Friday, Nov. 24, 1967
Chorus of One
A dozen Senators or twoscore Representatives could say the same thing without making too much of a splash. But when New York's Senator Robert F. Kennedy accuses President Johnson of having muffed a chance to end the war in Viet Nam, his single, rather reedy voice has the volume of the Anvil Chorus in this year of presidential maneuvering.
This week, in a new book called To Seek a Newer World, Kennedy accuses Johnson of just such a blunder. In the early months of 1967, he writes, the U.S. "cast away what may well have been the last best chance to go to the negotiating table, on terms we clearly would have accepted before." At that time, he says, Hanoi was willing to begin talks if the U.S. would quit bombing the North.

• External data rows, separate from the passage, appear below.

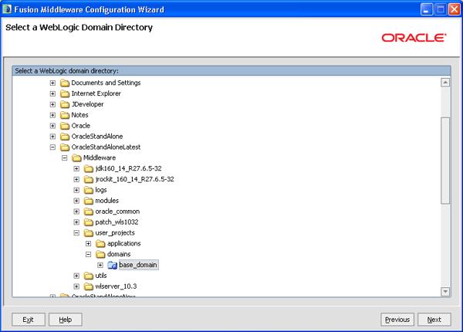Click the user_projects folder icon
The width and height of the screenshot is (463, 332).
88,232
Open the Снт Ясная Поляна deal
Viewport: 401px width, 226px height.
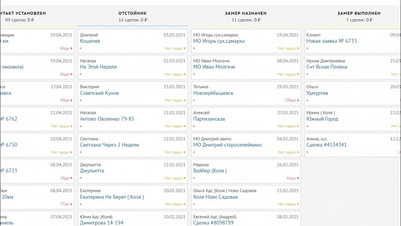[x=327, y=67]
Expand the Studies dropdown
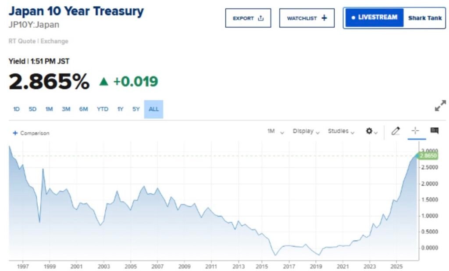 341,131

But the Administration, which had ordered a 37-day bombing pause a year earlier in the hope of achieving precisely that outcome, shifted its position and demanded a quid pro quo--namely, an end to Hanoi's infiltration of the South.
The upshot of this hardened attitude may be to "make a negotiated peace impossible for some time to come," concludes Kennedy. Even so, and even though a negotiated settlement would entail the risk of an eventual Viet Cong takeover, he holds that peace talks are the only way out of the war. "Withdrawal is now impossible," he says, because it would "damage our position in the world." As for outright military victory--the only other alternative--that goal "is at best uncertain and at worst unattainable."

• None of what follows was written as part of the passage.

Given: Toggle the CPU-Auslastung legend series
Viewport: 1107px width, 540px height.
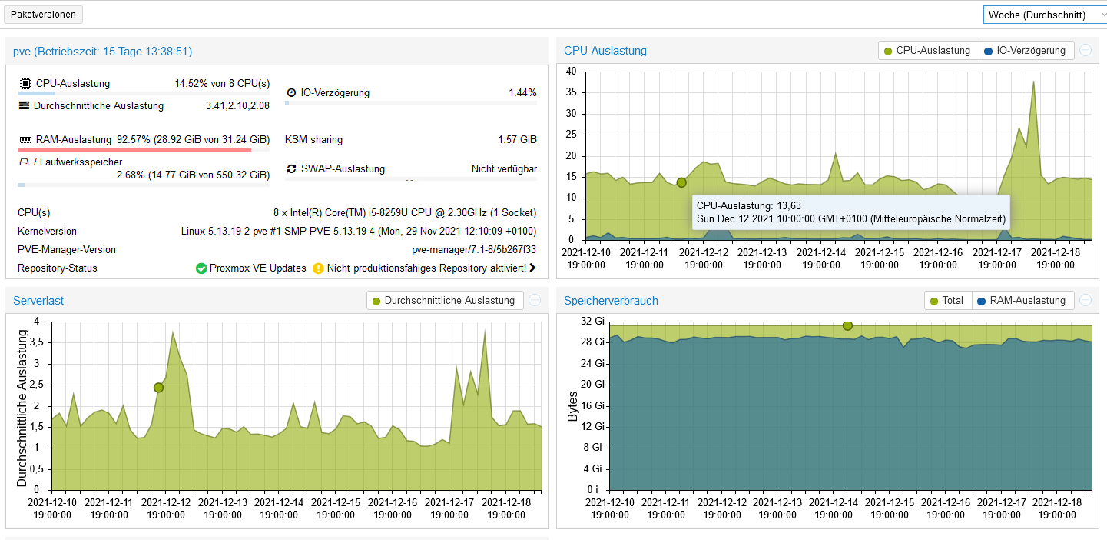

Least Impact. Doubleday & Co. paid Kennedy a handsome $150,000 advance--making this the first of his four books not to be published by Harper & Row, which roused his ire during last year's acrid controversy over William Manchester's The Death of a President. Despite the fact that Look magazine also clashed with Bobby over its serialization of the Manchester book, Bobby accepted an additional $10,000 or so from the magazine for his new book's chapter on Viet Nam.
The Senator plans to give the money away, though he will not say to whom; his publishers are quite confident of recouping theirs, and then some. Even though the book, with chapters on youth, the Negro, Latin America, nuclear arms and China as well as Viet Nam, is little more than a rechauffe of old speeches, touched up by the Senator and Aides Adam Walinsky and Peter Edelman, the mere fact that it bears Bobby Kennedy's name is bound to sell copies during the coming year. According to Bobby's aides, the book's release was actually timed to achieve the least--not the greatest--political impact. Had Bobby really wanted to stir up controversy, they say, he would have sprung it on the eve of next summer's nominating conventions.